Dopo ore di interrogatorio, Erika crolla e confessa. È lei, insieme a Omar, ad aver pugnalato la madre e il fratellino. Dice di aver agito in un momento di rabbia, esasperata dalle restrizioni familiari, dai rimproveri della madre, dall’ammirazione che tutti riservano per Gianluca. In realtà, il piano è premeditato. Erika e Omar si accordano nei giorni precedenti. Il ragazzo porta il coltello, entrano in casa, e comincia il massacro. Omar colpisce Susy, Erika finisce Gianluca. I ruoli si mescolano nei racconti successivi, ciascuno cerca di ridimensionare la propria responsabilità. Ma l’esito non cambia: due vite innocenti sono state spezzate per un capriccio, per un’illusione di libertà. Il processo si svolge a porte chiuse, data la minore età degli imputati. La sentenza arriva nel giugno del 2002: 16 anni di reclusione per Erika, 14 per Omar. Il delitto sconvolge il Paese. Due adolescenti di buona famiglia, senza apparenti traumi o disagi, capaci di una tale efferatezza.

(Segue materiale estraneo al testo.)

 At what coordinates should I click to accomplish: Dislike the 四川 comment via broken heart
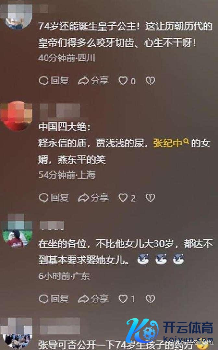150,81
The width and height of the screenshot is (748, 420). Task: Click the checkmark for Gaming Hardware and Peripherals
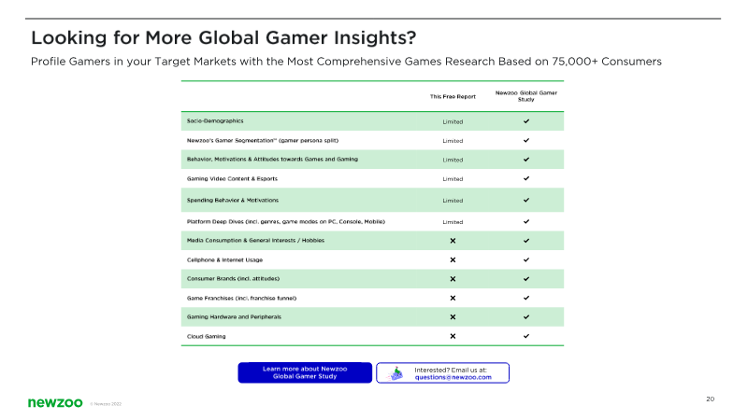pos(526,317)
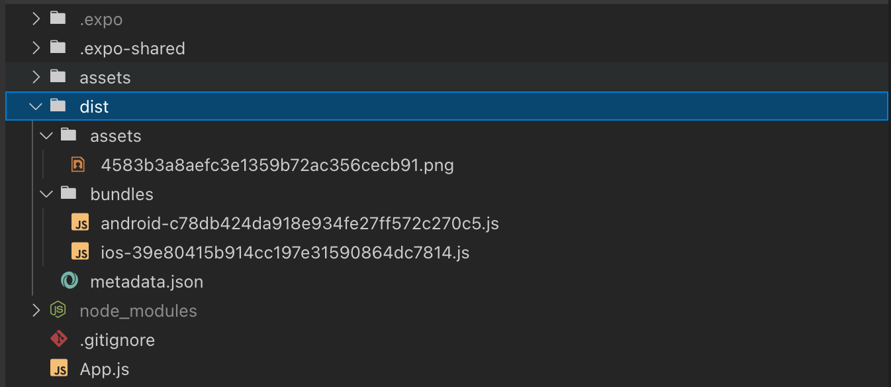This screenshot has height=387, width=891.
Task: Click the .gitignore git icon
Action: point(58,340)
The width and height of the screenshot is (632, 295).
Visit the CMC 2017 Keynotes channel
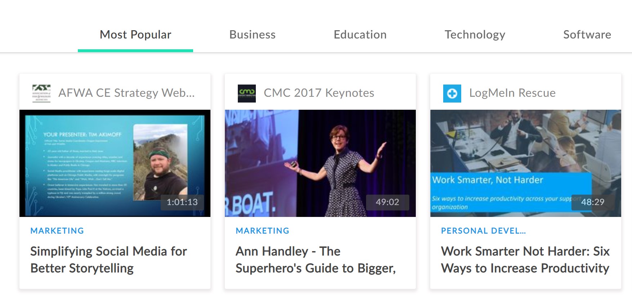point(319,93)
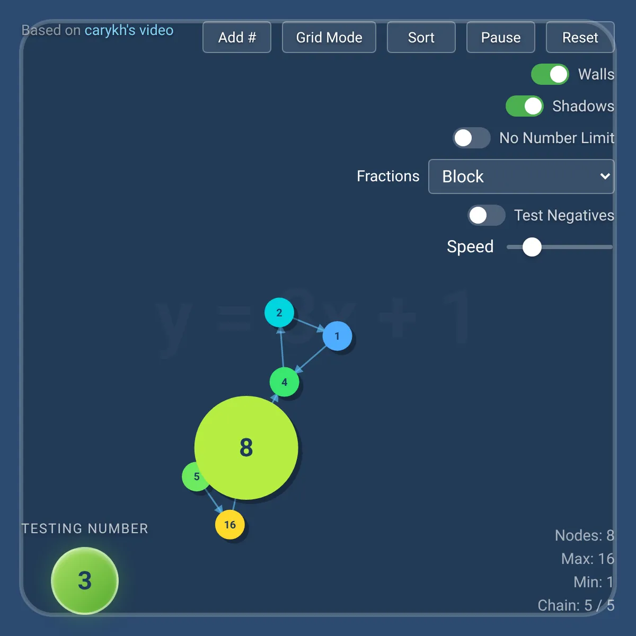Reset the number graph
The image size is (636, 636).
point(580,37)
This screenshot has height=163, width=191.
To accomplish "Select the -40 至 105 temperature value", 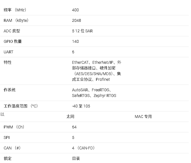I will tap(81, 106).
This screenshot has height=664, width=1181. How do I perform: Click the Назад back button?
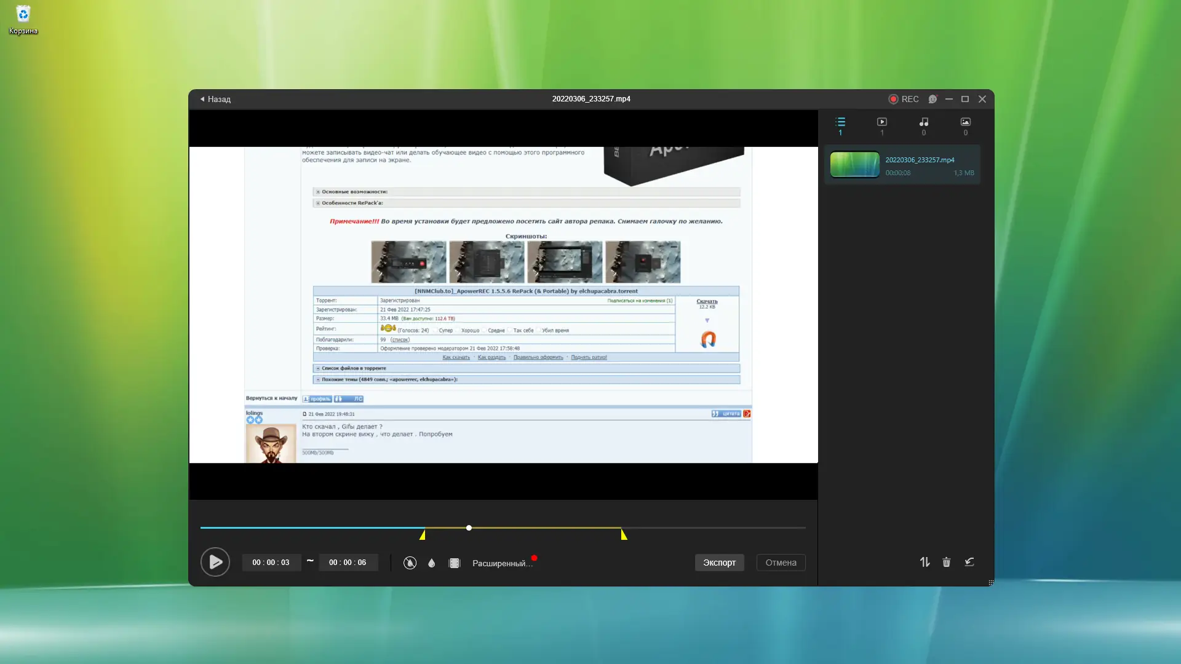tap(215, 99)
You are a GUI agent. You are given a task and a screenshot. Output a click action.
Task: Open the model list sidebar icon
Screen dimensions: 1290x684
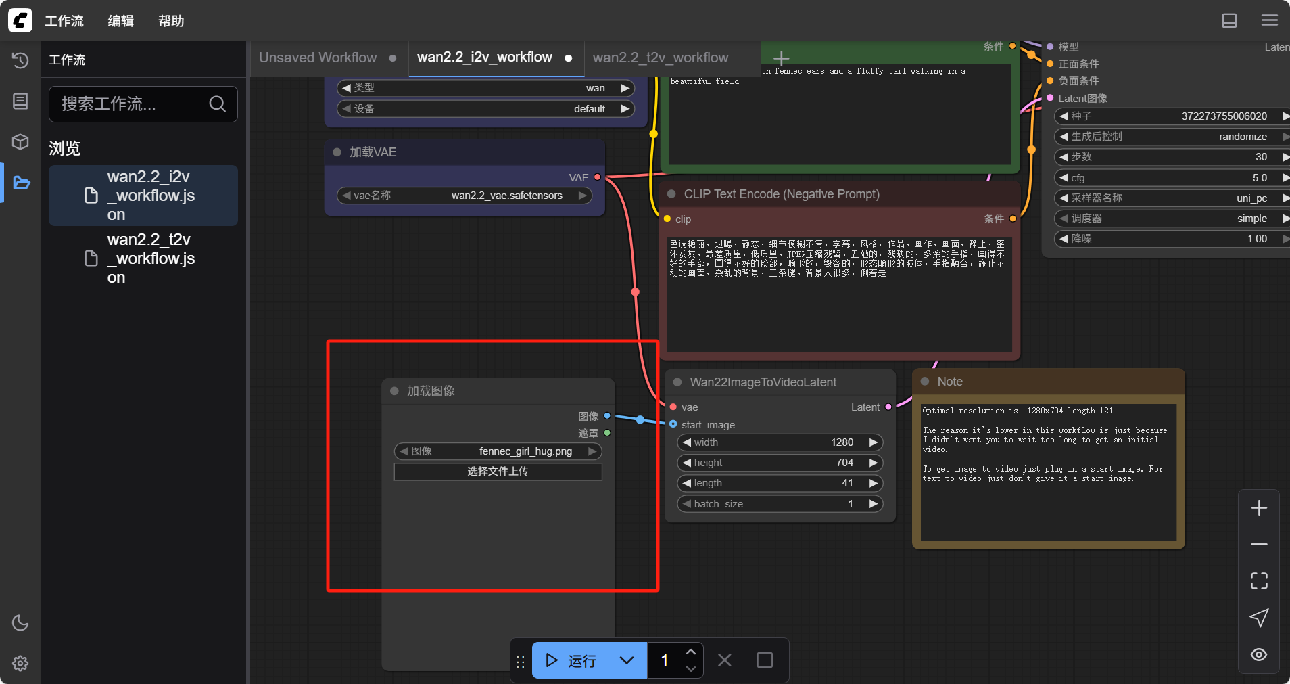click(20, 101)
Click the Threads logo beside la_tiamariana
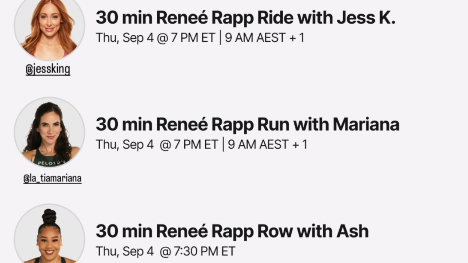Image resolution: width=468 pixels, height=263 pixels. pos(26,179)
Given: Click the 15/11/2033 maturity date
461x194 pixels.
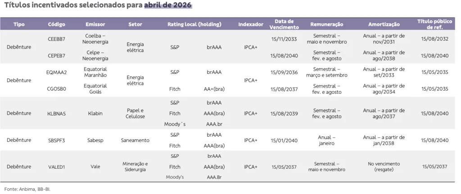Looking at the screenshot, I should tap(284, 39).
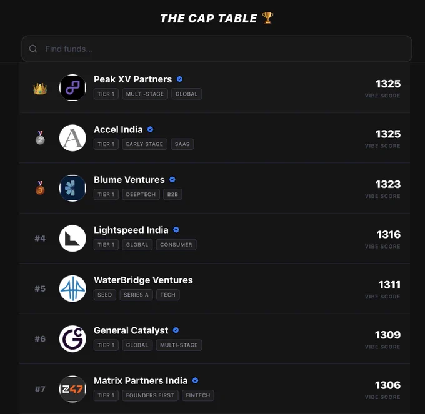Open the WaterBridge Ventures fund name
This screenshot has height=414, width=425.
click(143, 280)
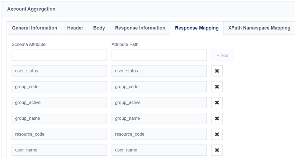Go to Response Information tab
The height and width of the screenshot is (158, 295).
[x=140, y=28]
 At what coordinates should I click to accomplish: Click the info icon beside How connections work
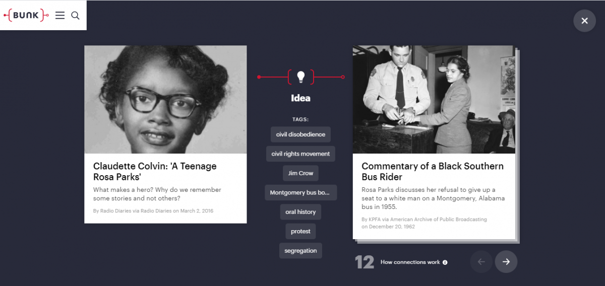445,262
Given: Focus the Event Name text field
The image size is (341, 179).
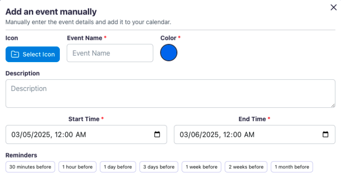Looking at the screenshot, I should [110, 53].
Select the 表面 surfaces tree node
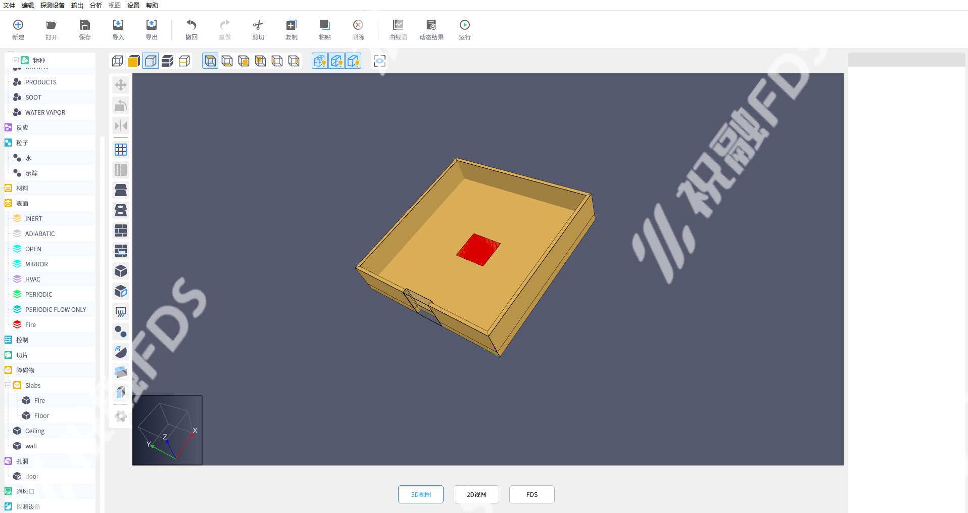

La figura della “brava ragazza” si sgretola, e lascia il posto a un mostro freddo e calcolatore.
Negli anni successivi, entrambi scontano la pena. Omar viene scarcerato nel 2010, Erika nel 2011. Oggi cercano l’anonimato, una seconda possibilità. Ma per l’Italia e per Novi Ligure, quella sera del 2001 resta impressa come il giorno in cui l’innocenza muore, pugnalata da due ragazzi che decidono di giocare a fare gli adulti scegliendo la via più irreparabile: il sangue.